"Frankensteins Braut"; Tag der Menschenrechte

von Isabella Kreim

Dieses „Musical“ "Frankensteins Braut"  ist keine Publikumsbespassung, sondern ein sehr ernsthafter Theaterabend über die Verlängerung des Lebens durch ein Gehirnimplantat. Doch die Familie kommt mit dieser „Alexa“ in Menschengestalt nur schwer klar. Klug erzählt Autor und Regisseur Peter Lund eine berührende Familiengeschichte und fragt nicht nur nach der Verantwortung der Wissenschaftler für Experimente am Menschen, sondern auch nach der Fähigkeit des Umfelds, mit solchen wesensveränderten, computergesteuerten Angehörigen umzugehen.
Auch musikalisch bricht Komponist Wolfgang Böhmer mit den gängigen Entertainment-Elementen.
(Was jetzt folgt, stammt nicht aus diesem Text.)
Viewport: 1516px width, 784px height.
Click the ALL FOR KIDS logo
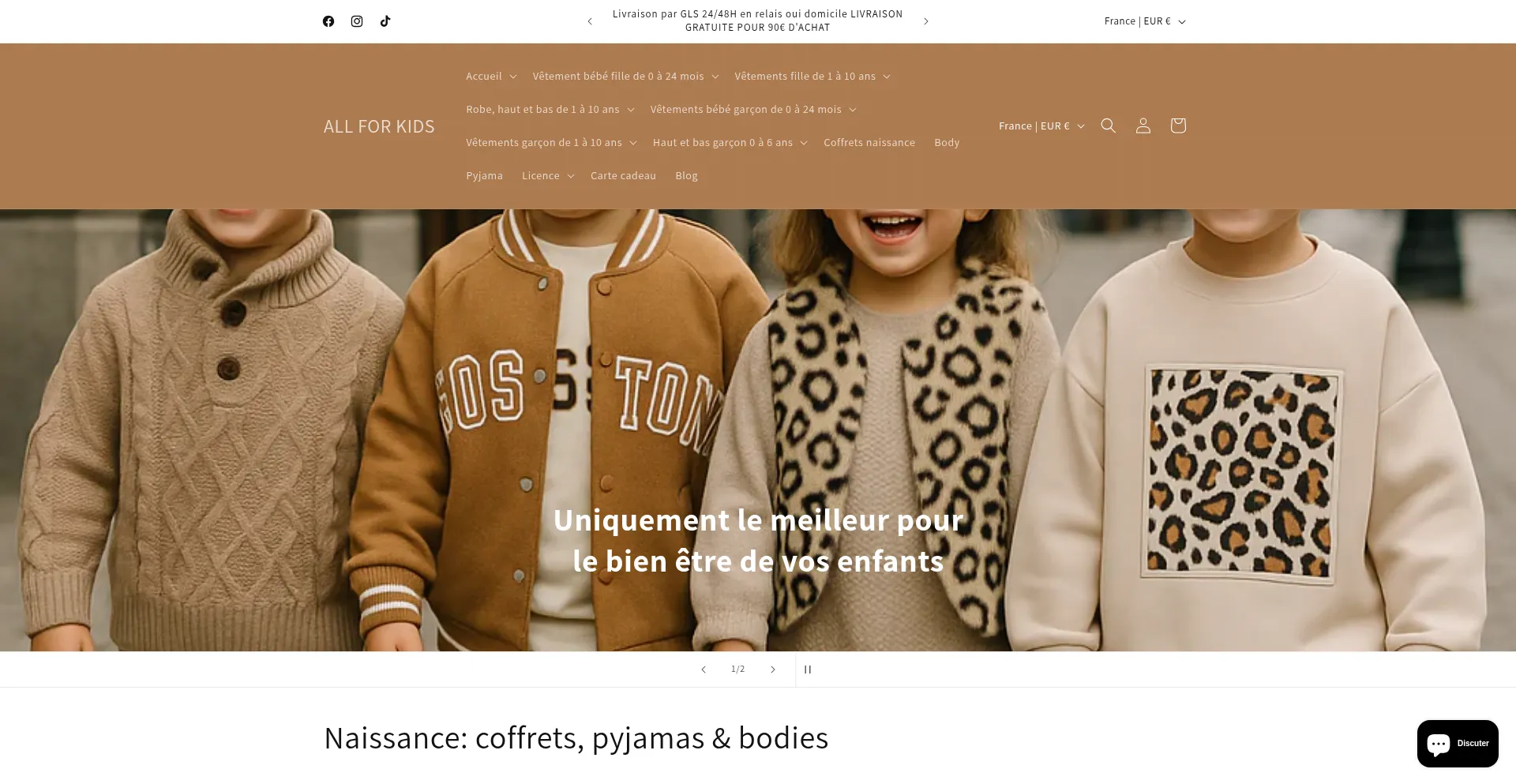pyautogui.click(x=379, y=126)
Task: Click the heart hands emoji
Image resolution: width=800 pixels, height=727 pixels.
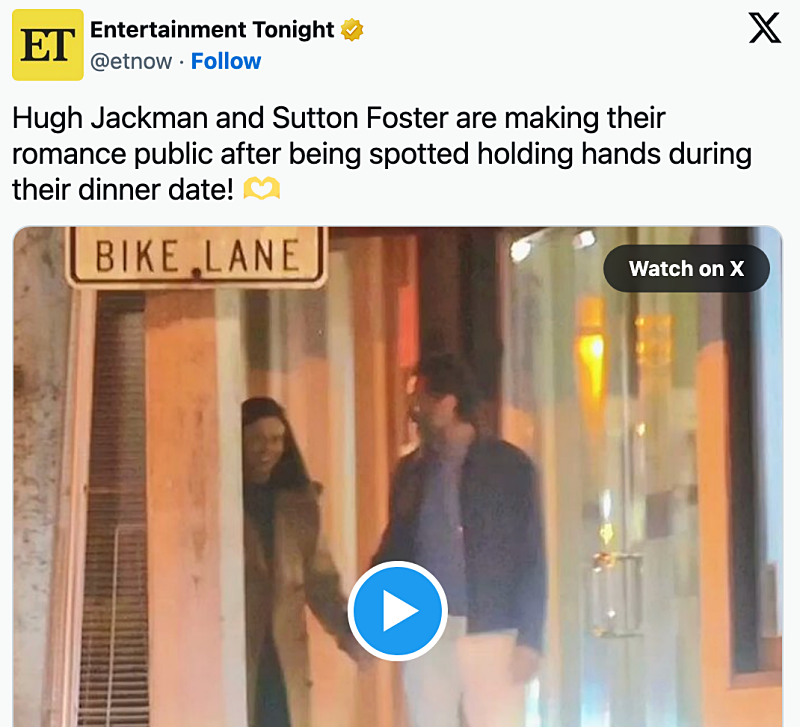Action: click(262, 189)
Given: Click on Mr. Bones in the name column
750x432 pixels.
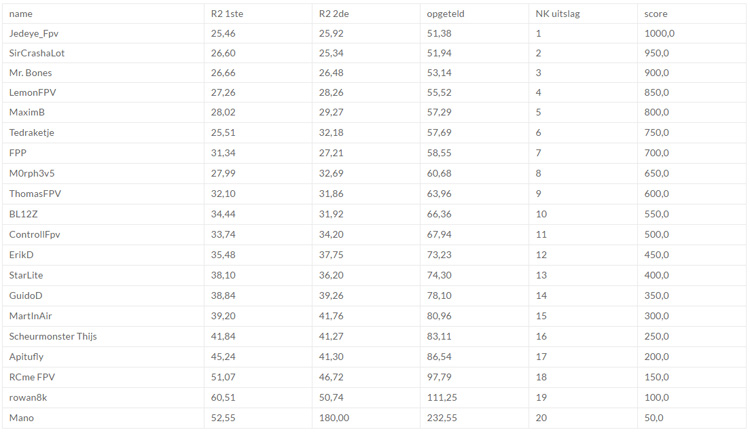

Auch Jazzdance kommt hier nur als ironisch gebrochenes Zitat vor, etwa wenn das Ärzteteam grotesk-makaber mit Säge und magisch blau leuchtendem Implantat um den Operationstisch tanzt.
Zu erleben ist also auch eine Musiktheaterform, die die gängige Musical-Gattung neu definiert.
Diese im Auftrag des Stadttheaters Ingolstadt entstandene Frankenstein-Variante kommt ganz ohne die herkömmlichen Gruselelemente aus, mit der dieser Stoff so gerne popularisiert wird. Der Horror liegt in der gar nicht so fernen Realität von Gehirn-Computerschnittstellen. Die Frage „Wollen wir das?“, mit der sich auf der Bühne Maria und ihr Ehemann quälen, wird mit dem Musical „Frankensteins Braut“ auf einer sehr menschlichen Ebene durchgespielt. Und: Unterhaltsame Momente und Dialogpointen gibt es schon auch!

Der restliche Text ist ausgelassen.